Rabu, 12 Feb 2014 15:04 WIB

Tes Masuk Anak Sekolah

Siapkan Anak Masuk SD Bisa Dilakukan Sambil Bermain Lho

Radian Nyi Sukmasari - detikHealth
Foto: Ilustrasi/Thinkstock
Topik Hangat Tes masuk anak sekolah
Jakarta - Dunia anak adalah dunia bermain. Namun anak harus tetap dilatih untuk memiliki tugas dan tanggung jawab, salah satu caranya adalah dengan menyekolahkan anak. Untuk menyiapkan anak masuk SD, tidak perlu melulu serius dan tegang. Cara simpel, misalnya dilakukan sambil bermain, pun bisa dilakukan.

"Jika terlalu memaksa anak untuk belajar maka anak bisa tertekan. Apalagi dunia prasekolah itu masih sangat kental dengan dunia bermain. Kalau mengajarkan sesuatu, sebaiknya dengan bermain dan sesuatu yang menyenangkan agar bisa lebih mudah dipahami," kata psikolog anak, Vera Itabiliana, Psi, dalam perbincangan dengan detikcom, Rabu (12/2/2014).

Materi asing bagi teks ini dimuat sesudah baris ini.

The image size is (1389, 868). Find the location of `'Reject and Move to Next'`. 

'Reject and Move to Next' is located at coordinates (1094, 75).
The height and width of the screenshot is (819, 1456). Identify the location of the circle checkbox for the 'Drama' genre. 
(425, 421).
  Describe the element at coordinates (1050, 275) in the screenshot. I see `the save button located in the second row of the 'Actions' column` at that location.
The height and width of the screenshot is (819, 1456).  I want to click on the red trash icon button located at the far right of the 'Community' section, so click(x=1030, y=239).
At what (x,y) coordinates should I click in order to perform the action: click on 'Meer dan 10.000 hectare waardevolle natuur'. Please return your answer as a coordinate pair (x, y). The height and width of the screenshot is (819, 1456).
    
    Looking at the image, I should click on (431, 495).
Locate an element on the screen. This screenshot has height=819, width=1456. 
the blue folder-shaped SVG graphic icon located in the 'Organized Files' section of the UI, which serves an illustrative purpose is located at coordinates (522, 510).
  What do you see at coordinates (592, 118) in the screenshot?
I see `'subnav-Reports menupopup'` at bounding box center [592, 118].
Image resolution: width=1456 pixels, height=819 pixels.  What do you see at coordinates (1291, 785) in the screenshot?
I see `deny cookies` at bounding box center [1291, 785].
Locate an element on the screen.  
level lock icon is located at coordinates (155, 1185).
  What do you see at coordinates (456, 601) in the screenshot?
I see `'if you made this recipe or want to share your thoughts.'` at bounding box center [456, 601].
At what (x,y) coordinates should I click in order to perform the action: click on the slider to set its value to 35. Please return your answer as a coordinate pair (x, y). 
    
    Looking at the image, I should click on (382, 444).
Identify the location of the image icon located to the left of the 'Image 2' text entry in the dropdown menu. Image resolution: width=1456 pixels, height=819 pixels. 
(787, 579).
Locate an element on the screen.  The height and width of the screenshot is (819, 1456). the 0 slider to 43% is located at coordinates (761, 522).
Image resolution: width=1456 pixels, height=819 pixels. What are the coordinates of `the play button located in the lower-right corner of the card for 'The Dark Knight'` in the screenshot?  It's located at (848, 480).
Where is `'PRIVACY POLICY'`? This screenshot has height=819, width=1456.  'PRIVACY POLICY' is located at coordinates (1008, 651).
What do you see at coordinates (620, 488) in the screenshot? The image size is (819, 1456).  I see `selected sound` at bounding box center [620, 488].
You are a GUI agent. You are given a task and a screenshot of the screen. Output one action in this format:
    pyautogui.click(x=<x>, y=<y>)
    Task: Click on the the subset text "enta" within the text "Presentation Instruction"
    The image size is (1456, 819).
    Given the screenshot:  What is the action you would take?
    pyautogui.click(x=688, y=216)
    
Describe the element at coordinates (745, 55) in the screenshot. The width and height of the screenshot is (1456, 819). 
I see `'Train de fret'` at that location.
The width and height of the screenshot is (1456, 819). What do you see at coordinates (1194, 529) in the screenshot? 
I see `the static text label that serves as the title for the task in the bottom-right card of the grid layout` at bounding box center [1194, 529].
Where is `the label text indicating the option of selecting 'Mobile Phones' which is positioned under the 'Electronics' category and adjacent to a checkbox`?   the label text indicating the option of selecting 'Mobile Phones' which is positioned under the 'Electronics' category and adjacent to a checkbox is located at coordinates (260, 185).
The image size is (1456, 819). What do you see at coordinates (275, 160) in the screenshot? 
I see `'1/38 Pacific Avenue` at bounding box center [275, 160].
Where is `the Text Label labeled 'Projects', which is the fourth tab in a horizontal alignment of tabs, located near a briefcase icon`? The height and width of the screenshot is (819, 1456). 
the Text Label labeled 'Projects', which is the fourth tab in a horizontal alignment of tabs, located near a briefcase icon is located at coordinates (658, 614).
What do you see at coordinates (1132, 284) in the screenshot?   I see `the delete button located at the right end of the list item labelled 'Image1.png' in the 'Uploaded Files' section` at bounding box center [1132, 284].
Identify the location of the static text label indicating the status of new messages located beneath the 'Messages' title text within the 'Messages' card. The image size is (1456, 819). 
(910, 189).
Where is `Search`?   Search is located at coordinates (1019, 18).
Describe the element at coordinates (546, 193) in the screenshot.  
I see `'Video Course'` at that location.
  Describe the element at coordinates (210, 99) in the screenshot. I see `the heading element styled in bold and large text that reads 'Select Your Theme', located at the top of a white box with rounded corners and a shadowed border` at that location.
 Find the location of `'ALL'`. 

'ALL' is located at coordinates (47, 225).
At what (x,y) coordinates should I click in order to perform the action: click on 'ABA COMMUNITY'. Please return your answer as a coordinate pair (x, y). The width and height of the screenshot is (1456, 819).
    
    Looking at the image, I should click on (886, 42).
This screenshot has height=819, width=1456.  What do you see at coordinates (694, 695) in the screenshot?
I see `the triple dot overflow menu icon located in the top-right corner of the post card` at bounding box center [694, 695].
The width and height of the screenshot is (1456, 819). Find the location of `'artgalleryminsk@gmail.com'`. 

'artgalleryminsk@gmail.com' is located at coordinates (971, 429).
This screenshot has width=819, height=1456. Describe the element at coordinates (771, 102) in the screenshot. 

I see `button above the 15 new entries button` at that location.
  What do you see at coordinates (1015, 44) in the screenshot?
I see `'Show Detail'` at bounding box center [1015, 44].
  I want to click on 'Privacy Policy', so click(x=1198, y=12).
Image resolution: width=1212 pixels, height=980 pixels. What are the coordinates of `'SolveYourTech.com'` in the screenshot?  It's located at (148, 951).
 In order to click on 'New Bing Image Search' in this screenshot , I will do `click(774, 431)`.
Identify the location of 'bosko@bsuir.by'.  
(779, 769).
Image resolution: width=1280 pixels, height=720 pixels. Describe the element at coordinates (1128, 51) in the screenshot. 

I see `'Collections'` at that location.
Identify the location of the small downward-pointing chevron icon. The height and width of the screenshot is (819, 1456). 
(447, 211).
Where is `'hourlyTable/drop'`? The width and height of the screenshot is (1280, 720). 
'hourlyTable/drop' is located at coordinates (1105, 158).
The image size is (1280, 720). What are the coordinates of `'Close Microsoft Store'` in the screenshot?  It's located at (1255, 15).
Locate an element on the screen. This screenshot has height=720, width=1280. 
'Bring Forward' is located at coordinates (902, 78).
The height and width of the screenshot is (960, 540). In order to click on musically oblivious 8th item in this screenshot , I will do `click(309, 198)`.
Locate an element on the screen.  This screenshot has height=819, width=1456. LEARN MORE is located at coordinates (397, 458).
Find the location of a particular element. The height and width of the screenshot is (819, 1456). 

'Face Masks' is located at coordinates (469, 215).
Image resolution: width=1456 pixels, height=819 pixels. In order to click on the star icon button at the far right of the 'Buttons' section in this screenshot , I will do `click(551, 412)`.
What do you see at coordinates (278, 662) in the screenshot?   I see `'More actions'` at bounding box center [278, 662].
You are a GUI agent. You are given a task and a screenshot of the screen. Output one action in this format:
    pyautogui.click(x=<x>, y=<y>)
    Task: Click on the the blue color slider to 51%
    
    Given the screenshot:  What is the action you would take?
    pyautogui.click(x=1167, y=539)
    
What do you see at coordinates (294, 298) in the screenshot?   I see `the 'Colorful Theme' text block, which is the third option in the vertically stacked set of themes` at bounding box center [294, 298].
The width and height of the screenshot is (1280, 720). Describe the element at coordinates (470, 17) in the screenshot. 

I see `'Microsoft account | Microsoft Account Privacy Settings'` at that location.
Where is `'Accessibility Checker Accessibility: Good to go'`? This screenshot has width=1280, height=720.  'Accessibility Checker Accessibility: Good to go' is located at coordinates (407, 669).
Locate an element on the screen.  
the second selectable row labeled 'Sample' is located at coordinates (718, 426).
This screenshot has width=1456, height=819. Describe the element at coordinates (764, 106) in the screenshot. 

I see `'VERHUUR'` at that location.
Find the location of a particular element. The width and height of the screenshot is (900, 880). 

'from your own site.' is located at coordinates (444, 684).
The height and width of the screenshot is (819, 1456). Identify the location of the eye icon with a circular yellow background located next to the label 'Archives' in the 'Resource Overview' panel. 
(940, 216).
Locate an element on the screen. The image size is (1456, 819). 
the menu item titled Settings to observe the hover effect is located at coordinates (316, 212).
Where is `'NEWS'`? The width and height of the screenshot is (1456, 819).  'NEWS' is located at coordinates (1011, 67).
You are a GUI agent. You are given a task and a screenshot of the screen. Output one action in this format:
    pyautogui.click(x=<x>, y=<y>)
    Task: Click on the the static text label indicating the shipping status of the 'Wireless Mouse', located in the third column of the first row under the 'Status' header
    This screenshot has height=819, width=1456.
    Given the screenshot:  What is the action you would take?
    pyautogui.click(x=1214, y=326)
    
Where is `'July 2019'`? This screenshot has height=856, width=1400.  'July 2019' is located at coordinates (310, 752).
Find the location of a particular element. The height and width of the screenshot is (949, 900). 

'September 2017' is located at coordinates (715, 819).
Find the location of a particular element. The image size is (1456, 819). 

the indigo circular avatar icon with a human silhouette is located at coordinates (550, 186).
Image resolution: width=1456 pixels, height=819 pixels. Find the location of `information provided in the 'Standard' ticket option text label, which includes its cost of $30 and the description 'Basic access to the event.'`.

Umumnya, sambung Vera, anak-anak sulit untuk duduk diam dalam waktu lama sambil mempelajari sesuatu. Alih-alih yang dipelajari bisa dimengerti, anak-anak malah merasa bosan dan ingin berontak. Alhasil memaksa anak belajar menjadi sangat tidak efektif.

Untuk menyiapkan anak masuk SD, perlukan mereka mengikuti les tertentu seperti bahasa Inggris atau berhitung? "Lesnya metodenya seperti apa. Kalau metodenya dengan pendekatan bermain, kemudian anak enjoy ya tidak apa-apa, karena tidak akan melelahkan anak," kata Vera.

Menurut dia, saat mengajarkan sesuatu pada anak, sebaiknya anak dibuat menyukai sesuatu terlebih dahulu. Misalnya untuk mengajarkan membaca, maka anak dikenalkan dengan buku. Kadang anak hanya melihat-lihat gambar di buku, dan membukanya dengan cepat-cepat sehingga buku lekas rusak. Namun orang tua tidak perlu buru-buru mengambil buku itu dari tangan anak. Lebih baik dijelaskan atau diceritakan perihal kisah di dalam buku.

"Kadang orang tua nggak melihat apa gunanya mewarnai. Memang tampaknya tidak ada koneksi, tapi itu bisa jadi dasar dari calistung," ucap Vera.

Sementara itu menurut psikolog pendidikan, Irene Guntur, M.Psi, soal perlu tidaknya menggunakan CD belajar, hal itu hanyalah alat. Sebab yang menentukan efektif tidaknya proses belajar adalah sosok yang mendampingi anak.

"Kalau misal cuma memutarkan CD saja terus nggak ikut diajarin nggak komunikatif ya sama saja. Kecuali kalau pengasuhnya memang sudah ngerti dan dipesenin sama orang tua sebelumnya. Kayak CD kan banyak ya anak bisa belajar dari situ, misalnya ini warna ungu atau warna lain yang memang jarang dikenalkan ke anak. Tapi kembali lagi dengan siapa anak menyaksikan tayangan itu," papar pengajar di Universitas Tarumanegara itu.

Dia menambahkan buku cerita juga bisa dimanfaatkan untuk mengajarkan nilai moral kepada anak. Misalnya saja kisah tentang pembohong yang dijauhi teman mengajarkan bahwa kejujuran itu lebih baik. Game juga bisa digunakan sebagai media pembelajaran anak, misalnya game tentang mencocokkan gambar atau mewarnai.

"Itu berpengaruh tapi cuma sedikit. Karena lebih baik ketika dia mewarnai dengan pensil warna atu spidol, menggunakan tangannya dia, dia bisa menarik garis lurus apa nggak, kemampuan anak lebih bisa terlihat di situ," papar psikolog yang akrab disapa Ige itu.